Tally how many lines in the rows below contain the string "thumbnail", matching case exactly. Give only the number.

### Input data

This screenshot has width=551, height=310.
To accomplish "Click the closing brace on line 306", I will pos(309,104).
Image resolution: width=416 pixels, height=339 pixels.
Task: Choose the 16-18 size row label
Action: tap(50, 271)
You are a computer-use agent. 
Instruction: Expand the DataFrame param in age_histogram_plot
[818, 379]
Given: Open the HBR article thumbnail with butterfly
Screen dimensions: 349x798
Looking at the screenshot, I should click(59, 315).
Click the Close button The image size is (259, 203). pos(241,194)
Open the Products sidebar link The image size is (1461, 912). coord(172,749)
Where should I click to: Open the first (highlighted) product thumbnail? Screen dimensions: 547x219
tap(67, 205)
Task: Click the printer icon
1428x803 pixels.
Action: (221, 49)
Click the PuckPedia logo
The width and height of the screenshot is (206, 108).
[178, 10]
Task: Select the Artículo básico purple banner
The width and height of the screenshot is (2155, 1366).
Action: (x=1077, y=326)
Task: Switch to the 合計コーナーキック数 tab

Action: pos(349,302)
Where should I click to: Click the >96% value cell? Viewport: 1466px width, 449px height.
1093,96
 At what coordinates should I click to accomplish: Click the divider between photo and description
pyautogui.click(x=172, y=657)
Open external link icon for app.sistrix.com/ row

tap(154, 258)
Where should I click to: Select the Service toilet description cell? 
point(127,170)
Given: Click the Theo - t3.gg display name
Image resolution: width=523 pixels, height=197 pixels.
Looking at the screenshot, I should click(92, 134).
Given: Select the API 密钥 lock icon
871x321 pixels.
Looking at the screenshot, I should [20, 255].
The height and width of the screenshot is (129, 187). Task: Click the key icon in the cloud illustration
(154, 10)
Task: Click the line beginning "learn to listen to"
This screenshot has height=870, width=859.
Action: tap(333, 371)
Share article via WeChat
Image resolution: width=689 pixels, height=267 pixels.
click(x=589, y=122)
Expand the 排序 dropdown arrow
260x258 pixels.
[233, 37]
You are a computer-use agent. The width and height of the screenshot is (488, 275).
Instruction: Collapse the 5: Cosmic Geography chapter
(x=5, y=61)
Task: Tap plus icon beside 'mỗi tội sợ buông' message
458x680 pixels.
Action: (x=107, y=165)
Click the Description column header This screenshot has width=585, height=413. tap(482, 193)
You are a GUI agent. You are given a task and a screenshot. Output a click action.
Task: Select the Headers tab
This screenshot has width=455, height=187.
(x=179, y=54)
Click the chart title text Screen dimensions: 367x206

######

▶ **Solution to this exercise**:
2